II- Procédure La société Eurocontrol a assigné la société LTU devant le TC de Bruxelles, se prévalant d'une clause attributive de juridiction. La société LTU a contesté la compétence ratione loci et ratione materiae de la cours, car les redevances réclamées relevaient du droit public. Le TC de Bruxelles a rejeté l'argumentation de la LTU en affirmant que cela avait un caractère commercial et a condamné la société LTU. Le jugement a été signifié par le Amtsgericht de Düsseldorf La CA de Bruxelles a déclaré l'appel de la LTU irrecevable Le Landgericht de Düsseldorf a fait droit à la demande d'Eurocontrol pour l'exécution forcée conformément à la Convention de 1968. La société LTU a formée un recours contre cette décision devant le Oberlandgericht (CA) de Düsseldorf. La cours a annulé la décision du Landgericht et a rejeté la demande d'éxécution forcée. La société Eurocontrol a formé un pourvoi devant le Bundesgerichtshof (Cour de cassation) qui a annulé la décision du Oberlangericht et a renvoyé l'affaire. L'Oberlandgericht a par une ordonnance du 16 février 1976 posé une question préjudicielle à la CJCE concernant la Convention du 27 septembre 1968 sur la compétence judiciaire et l'exécution des décisions en « matière civile et commerciale ». La question étant de savoir si pour l'interprétation de la notion de matière civile et commerciale il fallait se référer au droit de l'état ou le recours a été jugé (Belgique) ou au droit de l'état ou a été introduite l'action en délivrance de la formule exécutoire (Allemagne).

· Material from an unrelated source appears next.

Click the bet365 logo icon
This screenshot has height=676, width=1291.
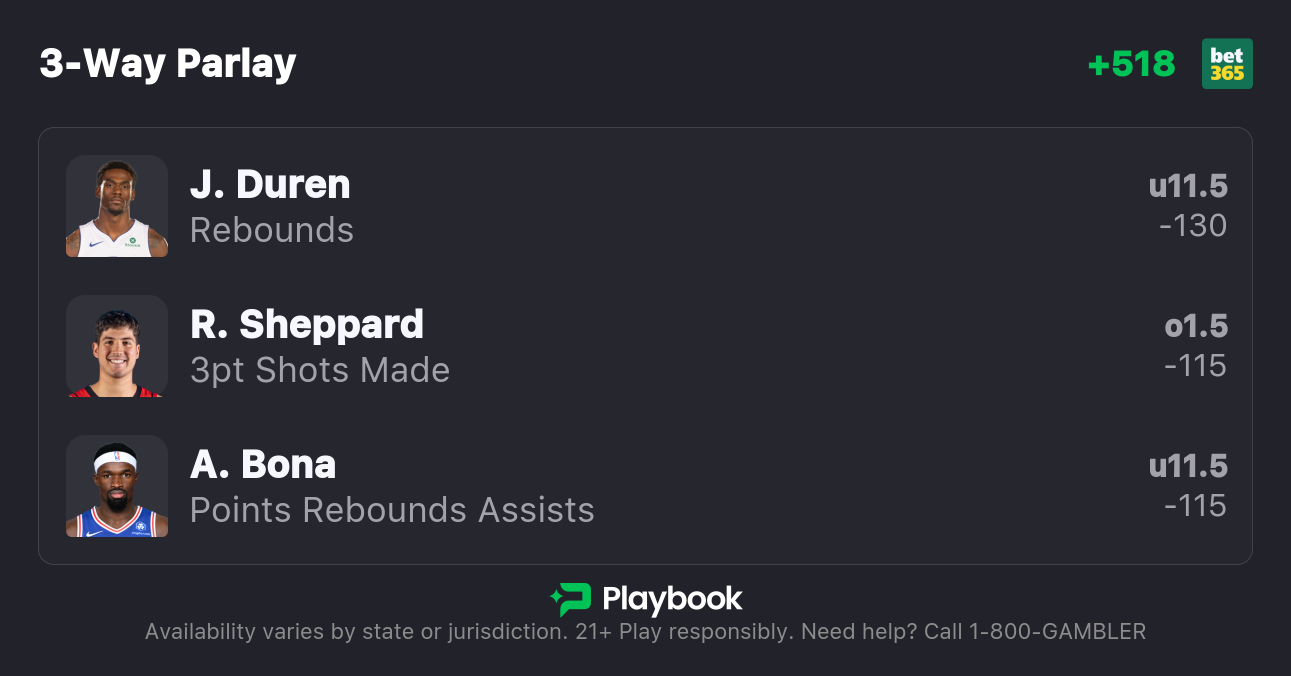[1227, 64]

III- Moyens - LTU: pour l'interprétation de la notion civile et commercial, il faut se référer au droit de l'état d'exécution. La convention relevant du droit public ne saurait porter atteinte à la souveraineté. A défaut d'une définition dans la Convention, le pouvoir de définir la notion appartient au droit national de l'état d'exécution.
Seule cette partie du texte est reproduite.